Cancer : découverte d’un marqueur biologique très prometteur par des chercheurs de l’Inserm
Une molécule absente de la plupart des tissus normaux chez l’homme a été découverte dans onze types de cancers. Des chercheurs de l’Inserm dirigés par Nicolae Ghinea montrent que la présence du récepteur de la FSH (hormone folliculo stimulante) reflète l’existence d’une tumeur cancéreuse chez plus de 1300 patients. L’étude à paraître le 21 octobre 2010 dans NEJM est le résultat d’une collaboration avec l’équipe de Aurelian Radu du Mount Sinai School of Medicine, New York.
L’hormone folliculo stimulante ou FSH a pour cible les organes reproducteurs humains : ovaires et testicules. Chez la femme, elle stimule la maturation des follicules ovariens et la production d’œstrogènes (via son action sur les cellules de la granulosa). Chez l’homme elle stimule la production des spermatozoïdes (via son action sur les cellules de Sertoli). Le récepteur de la FSH, qui fait l’objet du travail mené par les chercheurs de l’Inserm, se trouve normalement localisé uniquement dans les cellules stimulées par la FSH (cellule de la granulosa chez la femme, cellules de Sertoli chez l’homme). Toutefois, il est présent en très petite quantité dans les vaisseaux sanguins des ovaires et des testicules…et c’est ce qui a mis la puce à l’oreille des chercheurs.

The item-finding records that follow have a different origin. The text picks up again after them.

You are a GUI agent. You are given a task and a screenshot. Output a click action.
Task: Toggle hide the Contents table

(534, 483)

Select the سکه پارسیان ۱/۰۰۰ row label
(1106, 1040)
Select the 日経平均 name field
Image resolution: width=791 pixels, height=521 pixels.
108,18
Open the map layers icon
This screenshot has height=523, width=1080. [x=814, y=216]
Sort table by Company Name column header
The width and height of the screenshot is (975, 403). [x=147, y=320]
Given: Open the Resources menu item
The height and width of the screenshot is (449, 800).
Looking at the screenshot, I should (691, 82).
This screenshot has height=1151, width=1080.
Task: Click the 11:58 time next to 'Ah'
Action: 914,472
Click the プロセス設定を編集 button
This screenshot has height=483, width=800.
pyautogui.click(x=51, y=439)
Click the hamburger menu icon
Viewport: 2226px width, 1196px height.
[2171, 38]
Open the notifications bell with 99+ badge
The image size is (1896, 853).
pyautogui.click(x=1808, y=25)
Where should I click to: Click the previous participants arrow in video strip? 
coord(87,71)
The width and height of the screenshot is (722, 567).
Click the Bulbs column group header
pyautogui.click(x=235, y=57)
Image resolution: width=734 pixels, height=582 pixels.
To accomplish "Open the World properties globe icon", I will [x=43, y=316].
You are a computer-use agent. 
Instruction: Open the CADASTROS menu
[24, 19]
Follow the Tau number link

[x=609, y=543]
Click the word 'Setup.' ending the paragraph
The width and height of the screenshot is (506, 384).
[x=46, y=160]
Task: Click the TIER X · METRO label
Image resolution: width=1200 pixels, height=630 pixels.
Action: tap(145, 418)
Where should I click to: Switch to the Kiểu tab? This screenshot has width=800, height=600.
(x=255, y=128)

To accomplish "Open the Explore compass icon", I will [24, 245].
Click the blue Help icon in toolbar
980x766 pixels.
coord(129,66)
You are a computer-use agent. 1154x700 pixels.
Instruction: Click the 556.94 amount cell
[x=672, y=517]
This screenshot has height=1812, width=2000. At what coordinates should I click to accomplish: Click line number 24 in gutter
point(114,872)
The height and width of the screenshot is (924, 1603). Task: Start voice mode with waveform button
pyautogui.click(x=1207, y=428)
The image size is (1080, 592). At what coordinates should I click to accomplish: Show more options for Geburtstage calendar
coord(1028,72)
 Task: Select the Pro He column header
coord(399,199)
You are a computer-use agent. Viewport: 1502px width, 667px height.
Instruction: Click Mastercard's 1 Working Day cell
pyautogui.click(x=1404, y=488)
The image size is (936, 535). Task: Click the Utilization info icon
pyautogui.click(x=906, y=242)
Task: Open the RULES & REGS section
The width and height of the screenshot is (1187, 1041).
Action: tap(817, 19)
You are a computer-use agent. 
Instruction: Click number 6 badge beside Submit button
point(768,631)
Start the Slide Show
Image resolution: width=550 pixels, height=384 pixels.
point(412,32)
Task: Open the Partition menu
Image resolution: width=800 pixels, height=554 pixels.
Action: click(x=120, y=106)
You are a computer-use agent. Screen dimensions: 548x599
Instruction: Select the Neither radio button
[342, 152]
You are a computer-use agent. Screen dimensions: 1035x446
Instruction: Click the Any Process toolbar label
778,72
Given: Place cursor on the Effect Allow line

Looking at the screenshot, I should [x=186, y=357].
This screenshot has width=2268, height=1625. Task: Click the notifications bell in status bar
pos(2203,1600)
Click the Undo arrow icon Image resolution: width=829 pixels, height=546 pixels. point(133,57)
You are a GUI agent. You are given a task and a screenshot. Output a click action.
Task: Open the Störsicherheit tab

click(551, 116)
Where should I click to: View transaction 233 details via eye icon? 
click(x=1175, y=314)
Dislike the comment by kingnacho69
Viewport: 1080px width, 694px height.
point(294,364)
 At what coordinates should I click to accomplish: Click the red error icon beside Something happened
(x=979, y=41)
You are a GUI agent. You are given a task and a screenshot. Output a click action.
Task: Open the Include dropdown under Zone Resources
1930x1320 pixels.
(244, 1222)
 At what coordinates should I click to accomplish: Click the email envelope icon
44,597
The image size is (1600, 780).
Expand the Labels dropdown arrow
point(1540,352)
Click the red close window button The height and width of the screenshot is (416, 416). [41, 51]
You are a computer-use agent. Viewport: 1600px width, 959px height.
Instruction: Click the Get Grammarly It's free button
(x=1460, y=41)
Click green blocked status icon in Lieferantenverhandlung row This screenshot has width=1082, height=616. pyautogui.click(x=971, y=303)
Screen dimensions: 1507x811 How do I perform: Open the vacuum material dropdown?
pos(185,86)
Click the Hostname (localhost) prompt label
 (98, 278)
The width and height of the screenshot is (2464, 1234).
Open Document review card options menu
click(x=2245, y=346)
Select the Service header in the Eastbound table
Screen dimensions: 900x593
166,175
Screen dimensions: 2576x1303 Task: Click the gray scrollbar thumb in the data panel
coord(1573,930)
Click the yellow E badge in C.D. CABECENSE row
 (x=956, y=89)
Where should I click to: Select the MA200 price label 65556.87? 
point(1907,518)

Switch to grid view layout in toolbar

Le réseau vasculaire est effectivement l’un des constituants les plus importants des tumeurs cancéreuses. Il est nécessaire à leur croissance et leur maintien dans l’organisme. La plupart des tumeurs cancéreuses sont même capables de créer de nouveaux vaisseaux afin de survivre. Les chercheurs ont donc conduit une étude approfondie visant à déterminer si le récepteur de la FSH était présent dans les vaisseaux sanguins des tumeurs.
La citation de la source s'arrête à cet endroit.